┌──

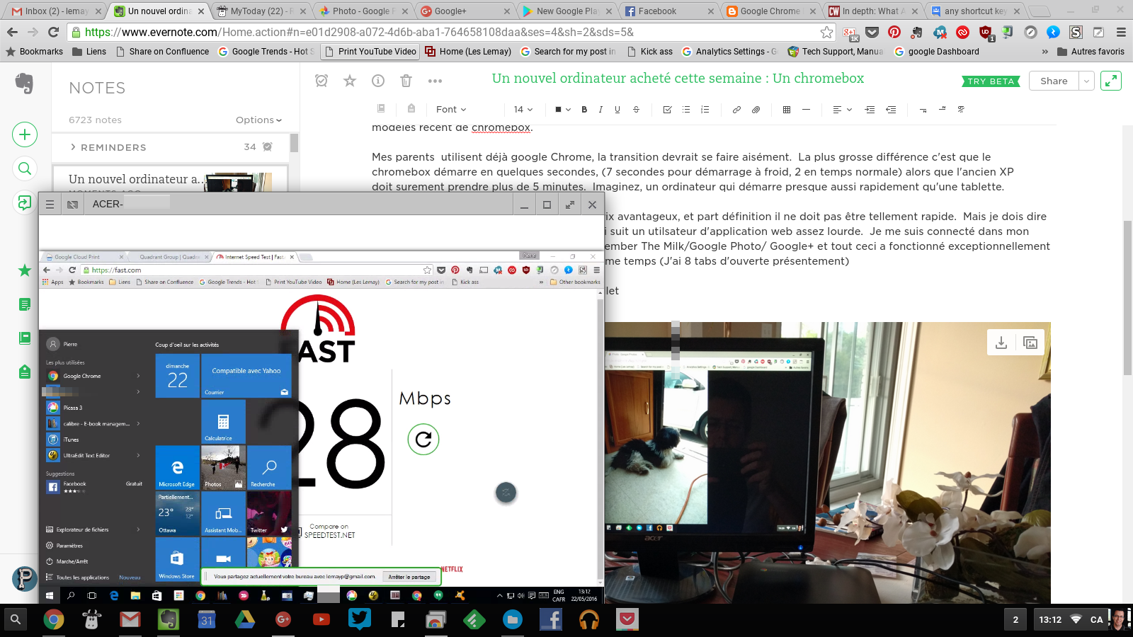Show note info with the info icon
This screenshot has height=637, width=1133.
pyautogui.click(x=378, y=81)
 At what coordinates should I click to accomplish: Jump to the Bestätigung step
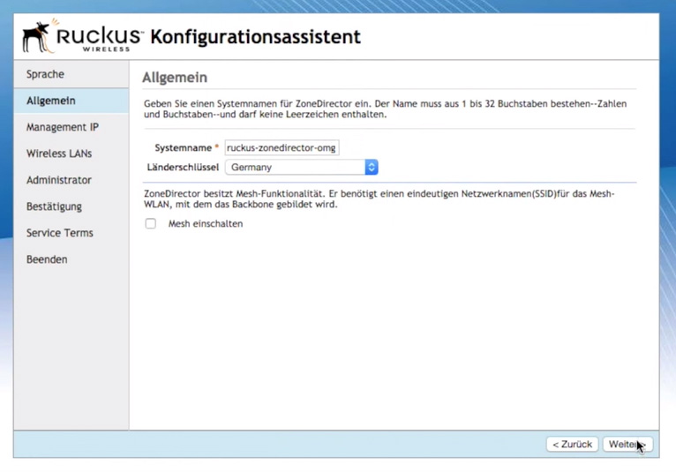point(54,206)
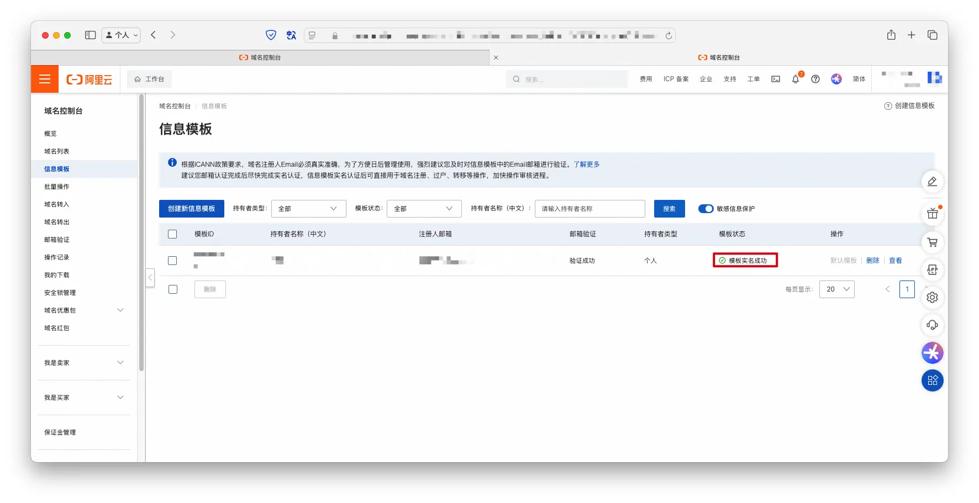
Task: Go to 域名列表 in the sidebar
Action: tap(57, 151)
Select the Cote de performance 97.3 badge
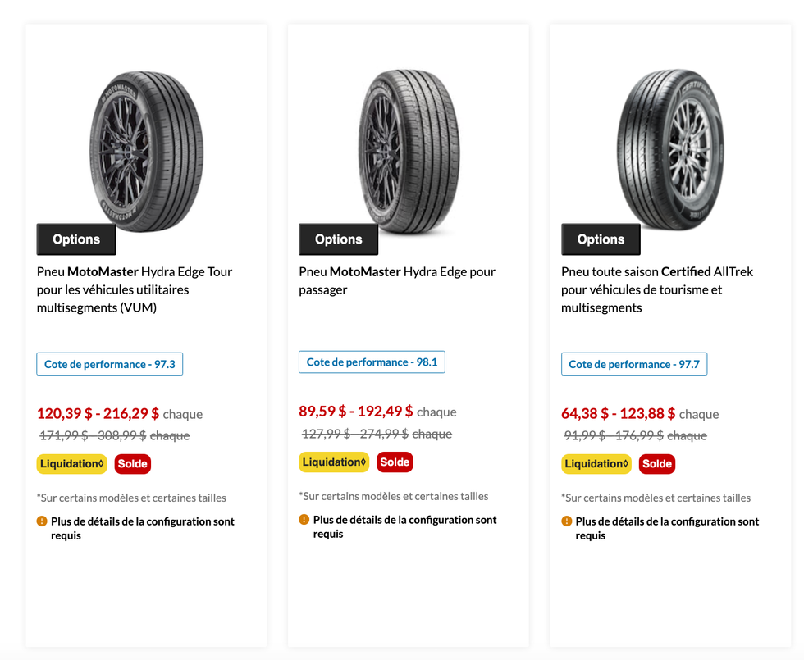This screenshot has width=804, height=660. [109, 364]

└──

» EXERCISE BRIEF: Output exactly, and only, the lines running from the line containing "At what coordinates" to the last line of the entries above, omitting the pictures.

» TASK RESULT:
 At what coordinates should I click to accomplish: Jump to the Bestätigung step
point(54,206)
Task: Go to 域名列表 in the sidebar
Action: tap(57, 151)
Select the Cote de performance 97.3 badge
This screenshot has width=804, height=660. [109, 364]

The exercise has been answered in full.